Cheryl Darling’s mother, Nancy, has tested positive but is asymptomatic. She hasn’t seen her for three months. She has a camera in her mother’s room, which she watches relentlessly. She caught temporary nursing assistants taunting her mother; they were let go after she complained.

She has seen employees going into her mother’s room without gloves, or without a hair bonnet, she said. Some have had their PPE gowns “half hanging off.”

“I’m like, ‘You don’t think that’s why it’s spreading through the nursing home?’ ” she said. “The aides that normally take care of her are just amazing. I don’t blame the staff. I blame the nursing home.”

Newman said all staff members receive proper training. “All employees and agency staff have been trained and competencies given on proper application and removal of PPE.”

Darling, like Carlone, used to visit almost daily to help feed her mother. “I know the staff doesn’t have the time.”

Their experiences illustrate an important but unappreciated truth about American nursing homes: Family members provide a significant amount of the care for many residents. Nursing homes rely on them.

“They’re a strong complement to the staff, and another set of hands,” Grabowski, of Harvard, said. Now, because of the lockdowns, “there aren’t a lot of eyes on the care.”

Amy Vogelsmeier is a colleague of Popejoy’s at the University of Missouri, and together they are running a program called the Missouri Quality Initiative at 40 nursing homes, designed to improve the quality of care while still reducing avoidable hospitalizations. Families, she said, can often see changes in a resident before the staff notices; they have a “partner role.”

But beyond that, she said, every nursing home in America needs a registered nurse working full time on infection control — permanently. In their project, each nursing home has an Advanced Practice Registered Nurse full time. An APRN, she said, “is just an absolutely critical person.”

At Terrace View, “infection preventionists” began monitoring staff and residents on March 2 (the day after VestraCare took control of Absolut). Staff training on infection control began. Screening of staff and visitors started March 11.

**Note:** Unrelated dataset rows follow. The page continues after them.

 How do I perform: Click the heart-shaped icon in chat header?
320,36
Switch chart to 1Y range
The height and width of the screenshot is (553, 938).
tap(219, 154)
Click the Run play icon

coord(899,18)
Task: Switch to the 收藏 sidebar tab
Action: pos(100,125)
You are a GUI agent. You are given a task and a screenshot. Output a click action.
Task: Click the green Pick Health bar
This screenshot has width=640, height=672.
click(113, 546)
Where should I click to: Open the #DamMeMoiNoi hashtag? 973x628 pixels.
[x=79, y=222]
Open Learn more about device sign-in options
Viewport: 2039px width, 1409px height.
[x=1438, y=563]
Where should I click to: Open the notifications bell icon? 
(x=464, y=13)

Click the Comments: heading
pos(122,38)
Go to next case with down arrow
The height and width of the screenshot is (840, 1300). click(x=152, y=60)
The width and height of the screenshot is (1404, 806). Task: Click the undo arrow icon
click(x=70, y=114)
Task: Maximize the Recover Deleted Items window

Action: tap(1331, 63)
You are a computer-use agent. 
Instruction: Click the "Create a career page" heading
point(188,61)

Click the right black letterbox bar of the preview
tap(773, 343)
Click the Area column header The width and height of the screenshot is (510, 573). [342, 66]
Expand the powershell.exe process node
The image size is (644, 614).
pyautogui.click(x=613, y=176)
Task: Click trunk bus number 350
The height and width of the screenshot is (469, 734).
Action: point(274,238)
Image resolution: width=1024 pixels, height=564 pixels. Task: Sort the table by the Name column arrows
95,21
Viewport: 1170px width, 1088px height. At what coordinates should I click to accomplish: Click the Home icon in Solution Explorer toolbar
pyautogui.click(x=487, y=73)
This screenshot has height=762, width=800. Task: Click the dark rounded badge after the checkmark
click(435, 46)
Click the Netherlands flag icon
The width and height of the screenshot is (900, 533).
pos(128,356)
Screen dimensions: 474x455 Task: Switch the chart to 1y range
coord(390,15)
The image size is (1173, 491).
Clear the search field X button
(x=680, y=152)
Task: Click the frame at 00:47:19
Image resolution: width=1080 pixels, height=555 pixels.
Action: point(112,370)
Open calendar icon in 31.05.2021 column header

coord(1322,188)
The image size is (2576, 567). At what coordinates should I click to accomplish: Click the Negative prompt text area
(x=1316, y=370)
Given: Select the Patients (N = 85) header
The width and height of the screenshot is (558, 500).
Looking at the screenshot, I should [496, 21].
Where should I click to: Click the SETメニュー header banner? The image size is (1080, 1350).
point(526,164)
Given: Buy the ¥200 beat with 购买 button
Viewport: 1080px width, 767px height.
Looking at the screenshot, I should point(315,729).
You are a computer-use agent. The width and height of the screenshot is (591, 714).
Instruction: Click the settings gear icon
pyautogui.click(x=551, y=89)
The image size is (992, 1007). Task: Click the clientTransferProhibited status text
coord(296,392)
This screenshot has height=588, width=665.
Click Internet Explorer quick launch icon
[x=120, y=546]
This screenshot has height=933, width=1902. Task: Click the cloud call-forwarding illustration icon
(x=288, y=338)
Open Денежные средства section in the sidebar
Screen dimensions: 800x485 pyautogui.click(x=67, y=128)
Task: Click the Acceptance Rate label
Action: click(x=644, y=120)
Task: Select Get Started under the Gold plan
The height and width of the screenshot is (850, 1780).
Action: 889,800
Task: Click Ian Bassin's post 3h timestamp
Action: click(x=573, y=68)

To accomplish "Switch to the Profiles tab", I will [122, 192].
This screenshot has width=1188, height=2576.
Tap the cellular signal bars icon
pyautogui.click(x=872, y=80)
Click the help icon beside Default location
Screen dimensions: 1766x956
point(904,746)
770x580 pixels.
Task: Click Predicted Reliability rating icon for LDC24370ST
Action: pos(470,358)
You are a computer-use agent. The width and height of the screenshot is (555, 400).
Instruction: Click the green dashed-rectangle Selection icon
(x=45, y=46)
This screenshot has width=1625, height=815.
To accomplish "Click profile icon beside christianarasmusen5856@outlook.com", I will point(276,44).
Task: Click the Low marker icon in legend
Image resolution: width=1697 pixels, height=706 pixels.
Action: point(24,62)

“It was a combination of education and awareness,” said Thomas Quatroche, president and CEO of the Erie County Medical Center. Administrators, he said, forcefully emphasized to employees that they should stay home if they tested positive or became ill.

“Infection control is the most important,” he said. “But at the end of the day, some of that is chance.”

Terrace View has the advantage of a partnership with a hospital. (It currently has an abuse citation stemming from the alleged sexual assault of one resident by another.) Most nursing homes, including Absolut, can’t match that. Farbenblum said he aims to provide Aurora Park with wireless telemetry monitoring, RN staffing at night, 24-hour IV capability and a telemedicine platform for consultations with a physician. He has also just hired the former head of Terrace View as executive vice president for business operations.

Could deaths have been prevented if more nursing home residents had been taken to emergency rooms this spring?

In some areas, the strain on ambulance services presented an obstacle. Death from covid-19 sometimes came on quickly, especially among already frail people, even as short staffs were unable to keep close tabs on everyone. A significant number of nursing home residents have do-not-hospitalize orders. And some nursing homes apparently transported patients only as they drew close to death.

“This is not advanced care,” said Rowe, of Columbia. “It’s last rites.”

Yet the coronavirus has exposed the deep inadequacies of a nursing home system that relies overwhelmingly on low-level aides.

“So underpaid and undertrained. So much stress,” said Rowe, of Columbia. “And they are the ones who are stepping up.”

The burden shouldn’t fall on them — or on the residents, Rowe said. “If I had good enough nursing staff, I could take care of nearly everyone in a nursing home.” That’s what it would take to treat in place.